_TASK TO CARRY OUT_
When the listing below reaches the line that has "Task: Click the", start reproducing exactly; stop after the line that has "How do I perform: Click", and drop the pictures.

_DATA SECTION_
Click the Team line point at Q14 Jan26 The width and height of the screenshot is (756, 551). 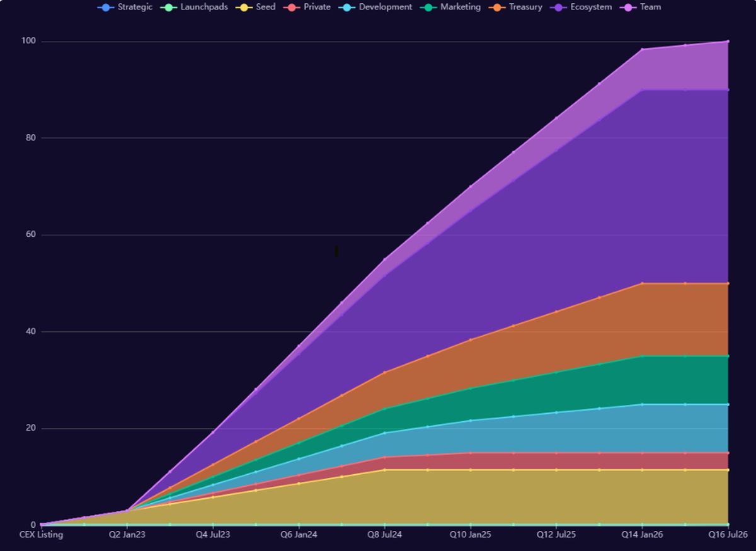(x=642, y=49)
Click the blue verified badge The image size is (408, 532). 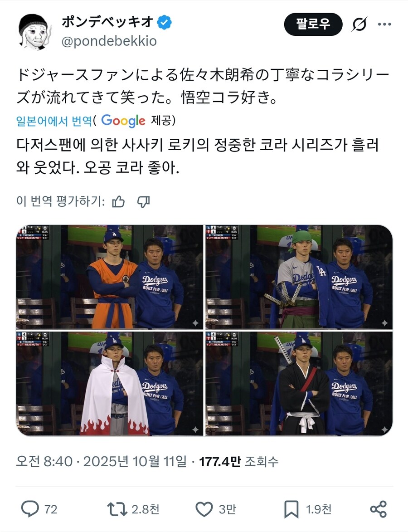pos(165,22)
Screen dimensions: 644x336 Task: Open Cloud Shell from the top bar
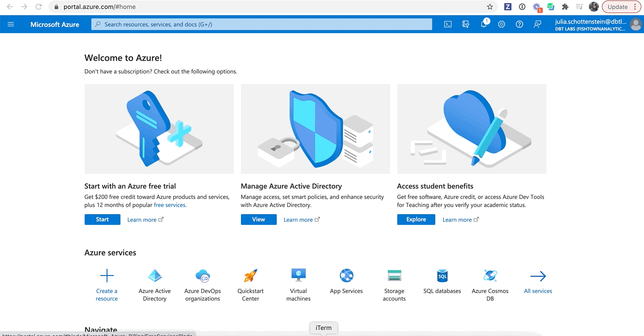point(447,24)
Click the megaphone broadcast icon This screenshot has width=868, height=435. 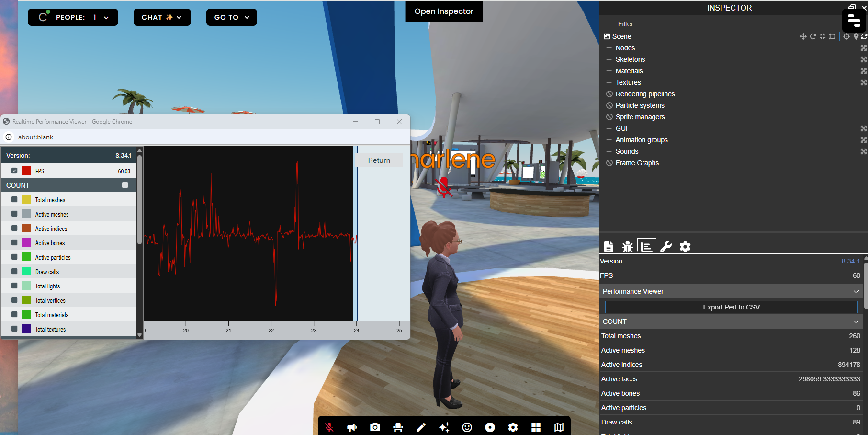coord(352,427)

...

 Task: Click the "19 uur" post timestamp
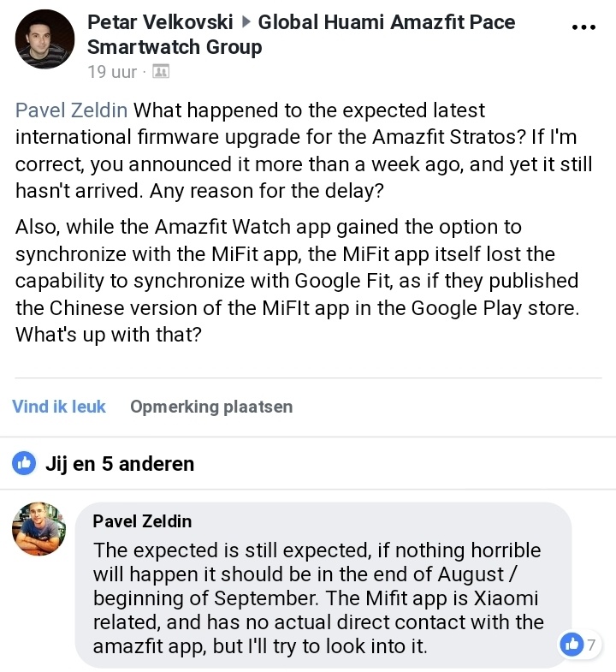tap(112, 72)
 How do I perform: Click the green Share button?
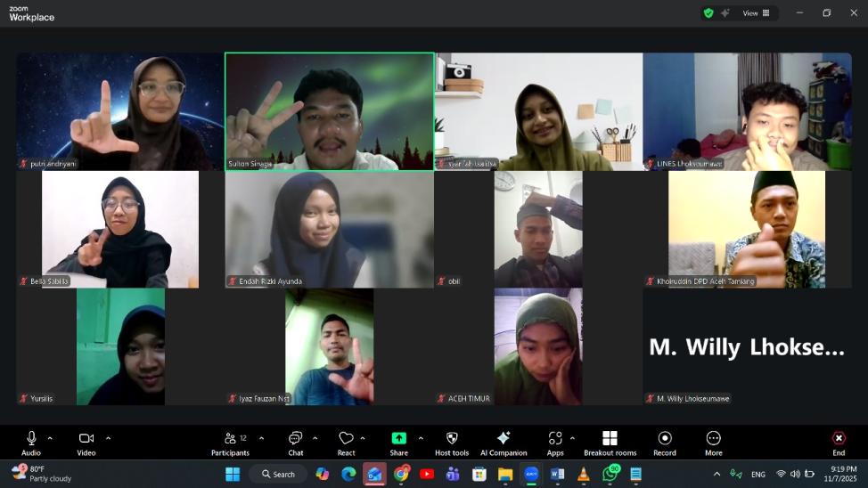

_SOLUTION TO THE EXERCISE_
 Task: Click the "19 uur" post timestamp
tap(112, 72)
 How do I perform: Click the green Share button?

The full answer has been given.